More Than 100 Arrested in RAT Peeping Tom Scheme

In news that would make anyone think twice about leaving the webcams on their laptops and phones uncovered, this week a global crackdown on peeping pervs resulted in the apprehension and arrest of over 100 hackers who were utilizing the Blackshade trojan to covertly spy on the webcams of unwitting victims from around the world.

According to documents filed in US District Court in Manhattan, Alex Yucel and Brendan Johnston have been charged with marketing, proliferating, and supporting the malware, while two others, Kyle Fedorek and Marlen Rappa, were condemned for purchasing it and using it to infect more than 400 people in a dozen different countries.

US Attorney Preet Bharara and the FBI have issued warnings that criminals were able to use Blackshades for everything from extortion to bank fraud, and it has become one of the world’s most popular remote administration tools, or RATs, used for cybercrime in just a few years.

“The RAT is inexpensive and simple to use, but its capabilities are sophisticated and its invasiveness breathtaking,” Bharara said. “For just $40, the BlackShades RAT enabled anyone anywhere in the world to instantly become a dangerous cybercriminal, able to steal your property and invade your privacy.”

In this case, while the trojan was still capable of standard malware practices like keylogging, cookie tracing, and using people’s own banking details against them, the ability to view the webcams of users without their knowledge far exceeded use of any of the other applications included in the RAT software.
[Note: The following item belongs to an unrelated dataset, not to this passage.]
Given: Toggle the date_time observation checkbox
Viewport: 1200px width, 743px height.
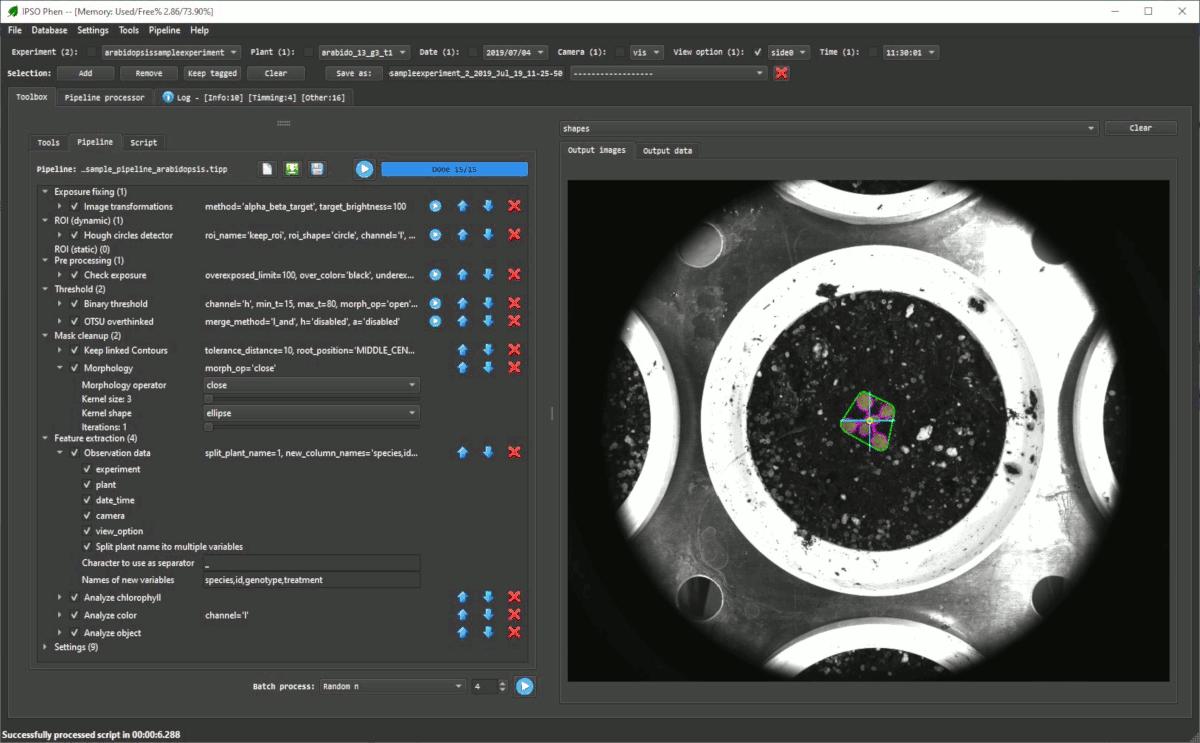Looking at the screenshot, I should coord(86,500).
Yucel, who is both the creator of Blackshade and its only distributor, employed a team of hackers to maintain the trojan, reportedly using the $350,000 in profit made off the crack to fund extravagant parties and lavish gifts for his close friends in his home country of Moldova. Yucel is currently in limbo while his extradition process is worked out by US officials, who have yet to convince the Maldovan government that his actions were enough to warrant shipping him stateside to be tried and sentenced for the crime.

Photo: MalwareBytes

A few months ago, we covered the most high-profile subject of these sultry surveillance operations–Miss Teen USA 2012 Cassidy Wolf–who last year was blackmailed by a California computer science student named Jared Abrahams after he used Blackshade to remotely take nude pictures of her through her Macbook’s iSight camera.
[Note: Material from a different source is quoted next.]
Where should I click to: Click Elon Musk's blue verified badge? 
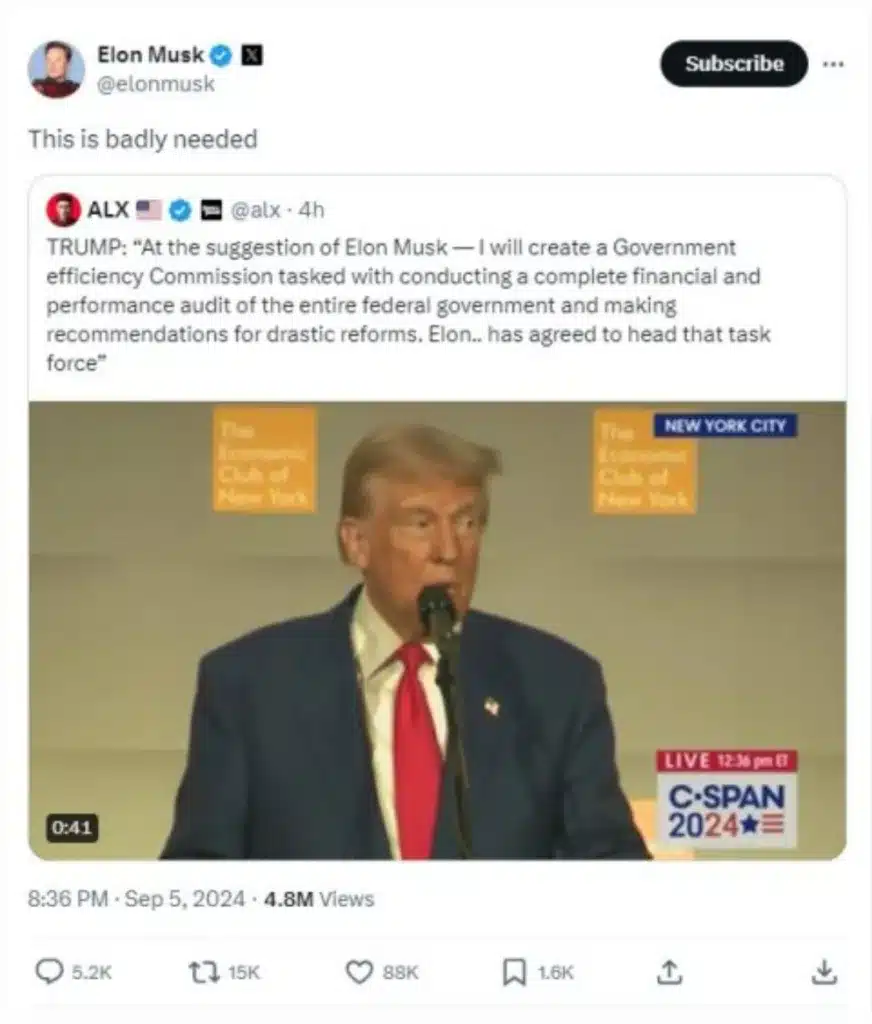coord(221,56)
After obtaining the images, he then attempted to contact Cassidy in an effort to blackmail her, threatening to release the pictures to the public unless she paid him a hefty cash sum up front to keep them under wraps. Cassidy quickly went to the FBI after Abrahams sent her a Facebook message demanding the money, which kicked off the investigation that eventually led to Yucel and Johnston’s arrest just a few short weeks ago.

This recent roundup of international ne’er-do-wells just goes to show that if you give the wrong person a gun (especially for only $40 a pop), they’ll always look for the target that does the most damage first and only stop to think about the repercussions after it’s already too late.